This was just to get an idea of how lapply() might
coerce our data into list format, and what that might mean for the
function. Let’s try and use lapply to find the means of
each column
lapply(my_iris, mean)
$Sepal.Length
[1] 5.843333
$Sepal.Width
[1] NA
$Petal.Length
[1] 3.758
$Petal.Width
[1] 1.199333
Oops - we forgot about our NA problem - we can add
arguments in the same way that we did in apply()
lapply(my_iris, mean, na.rm = TRUE)
$Sepal.Length
[1] 5.843333
$Sepal.Width
[1] 3.053691
$Petal.Length
[1] 3.758
$Petal.Width
[1] 1.199333
sapply()The last of the three apply() functions we’re going to
look at today is sapply(). This works almost identically to
lapply(), but with the option to simplify the output from a
list to a vector. This is arguably the most versatile, as it takes any
input, and can return it to you in a variety of formats. Let’s start
with feeding sapply() a dataset, and continue with our
theme of finding the column means of my_iris:
sapply(my_iris, mean)
Sepal.Length Sepal.Width Petal.Length Petal.Width
5.843333 NA 3.758000 1.199333
The function is constructed in an identical way to
lapply(), but the output is a vector which might be more
useful for downstream analysis. We remove the NA in exactly
the same way as before
sapply(my_iris, mean, na.rm = TRUE)
Sepal.Length Sepal.Width Petal.Length Petal.Width
5.843333 3.053691 3.758000 1.199333
We can also feed sapply() lists to work on.
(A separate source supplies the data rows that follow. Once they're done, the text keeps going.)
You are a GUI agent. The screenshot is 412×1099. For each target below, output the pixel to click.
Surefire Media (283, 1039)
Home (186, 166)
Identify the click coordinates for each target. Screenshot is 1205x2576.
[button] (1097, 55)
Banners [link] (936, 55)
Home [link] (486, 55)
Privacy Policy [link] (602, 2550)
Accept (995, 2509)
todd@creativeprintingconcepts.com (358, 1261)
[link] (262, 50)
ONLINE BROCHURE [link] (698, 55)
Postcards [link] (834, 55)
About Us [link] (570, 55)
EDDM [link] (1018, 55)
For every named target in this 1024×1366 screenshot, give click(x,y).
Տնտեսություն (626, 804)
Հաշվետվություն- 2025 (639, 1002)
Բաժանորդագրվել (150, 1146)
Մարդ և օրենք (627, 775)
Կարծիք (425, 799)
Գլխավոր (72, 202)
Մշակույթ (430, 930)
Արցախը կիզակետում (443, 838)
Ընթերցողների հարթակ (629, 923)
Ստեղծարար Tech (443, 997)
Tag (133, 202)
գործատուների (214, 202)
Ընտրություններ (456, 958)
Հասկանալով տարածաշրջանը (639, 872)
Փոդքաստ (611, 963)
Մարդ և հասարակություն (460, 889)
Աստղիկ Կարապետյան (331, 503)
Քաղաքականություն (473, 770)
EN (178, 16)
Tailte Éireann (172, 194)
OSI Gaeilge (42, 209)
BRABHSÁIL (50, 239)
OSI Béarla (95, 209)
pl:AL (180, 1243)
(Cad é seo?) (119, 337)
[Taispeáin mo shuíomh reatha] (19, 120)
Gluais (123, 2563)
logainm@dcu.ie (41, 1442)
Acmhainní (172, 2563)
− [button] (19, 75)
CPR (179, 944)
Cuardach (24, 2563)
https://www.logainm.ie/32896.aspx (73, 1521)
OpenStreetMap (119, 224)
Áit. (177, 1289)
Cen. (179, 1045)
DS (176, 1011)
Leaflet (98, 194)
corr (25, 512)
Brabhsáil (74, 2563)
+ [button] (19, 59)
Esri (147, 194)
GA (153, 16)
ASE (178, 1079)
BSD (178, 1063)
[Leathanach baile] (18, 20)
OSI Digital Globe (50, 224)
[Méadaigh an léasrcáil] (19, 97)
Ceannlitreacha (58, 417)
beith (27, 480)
Let’s give
it the list we created earlier and ask it to work out the lengths of the
elements
sapply(my_list, length)
[1] 50 3 1
We can also make sapply() return a list to us, and
almost revert it back to lapply(), by adding the
simplify = FALSE argument. By default, this is set to
TRUE in sapply():
sapply(my_list, length, simplify = FALSE)
[[1]]
[1] 50
[[2]]
[1] 3
[[3]]
[1] 1
sapply() in particular, but the apply family in general
are a really useful tool in R to allow you to avoid for loops - we can
use sapply() to do some really substantial stuff for us in
R, way beyond what we’ve covered here. We can also use anonymous
functions with sapply() in the same way as we did in
apply(). Let’s write one that will take the reciprocal
value of each number in a vector from 1:10
sapply(1:10, function(x){
1/x
})
[1] 1.0000000 0.5000000 0.3333333 0.2500000 0.2000000 0.1666667 0.1428571 0.1250000 0.1111111 0.1000000
And if we want the output in a list:
sapply(1:10, simplify = FALSE, function(x){
1/x
})
[[1]]
[1] 1
[[2]]
[1] 0.5
[[3]]
[1] 0.3333333
[[4]]
[1] 0.25
[[5]]
[1] 0.2
[[6]]
[1] 0.1666667
[[7]]
[1] 0.1428571
[[8]]
[1] 0.125
[[9]]
[1] 0.1111111
[[10]]
[1] 0.1
We are iterating across a numeric vector, and applying an anonymous function to it. We’re taking each value from 1:10, calling it x, and then taking the reciprocal of it. We can achieve something similar with character vectors - imagine we wanted to create a series of variables for 24 chromosomes in a genome:
sapply(1:24, function(x){
paste0("chr",x)
})
[1] "chr1" "chr2" "chr3" "chr4" "chr5" "chr6" "chr7" "chr8" "chr9" "chr10" "chr11" "chr12" "chr13"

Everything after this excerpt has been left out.